_Exercise prompt_:
Search the material for the string "icon" and reply with how many lines contain it, nothing else.

_Provided records_:
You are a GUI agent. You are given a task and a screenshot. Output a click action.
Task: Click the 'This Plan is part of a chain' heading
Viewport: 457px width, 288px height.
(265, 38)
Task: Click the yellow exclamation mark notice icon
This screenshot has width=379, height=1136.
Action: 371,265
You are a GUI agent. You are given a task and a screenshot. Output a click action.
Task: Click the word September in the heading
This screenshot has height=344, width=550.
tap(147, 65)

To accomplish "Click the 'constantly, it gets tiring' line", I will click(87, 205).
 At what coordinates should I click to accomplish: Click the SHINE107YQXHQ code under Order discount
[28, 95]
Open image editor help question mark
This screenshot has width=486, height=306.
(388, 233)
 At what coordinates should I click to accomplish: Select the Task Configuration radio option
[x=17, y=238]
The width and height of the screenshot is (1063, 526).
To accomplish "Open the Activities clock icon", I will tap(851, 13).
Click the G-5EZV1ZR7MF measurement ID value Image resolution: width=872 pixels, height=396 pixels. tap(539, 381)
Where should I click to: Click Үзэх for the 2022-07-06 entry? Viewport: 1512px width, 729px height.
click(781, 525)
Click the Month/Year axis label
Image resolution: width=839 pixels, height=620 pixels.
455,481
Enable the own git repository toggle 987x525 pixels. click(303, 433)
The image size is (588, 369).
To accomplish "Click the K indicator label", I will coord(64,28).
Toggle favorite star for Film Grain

_Exercise output_:
2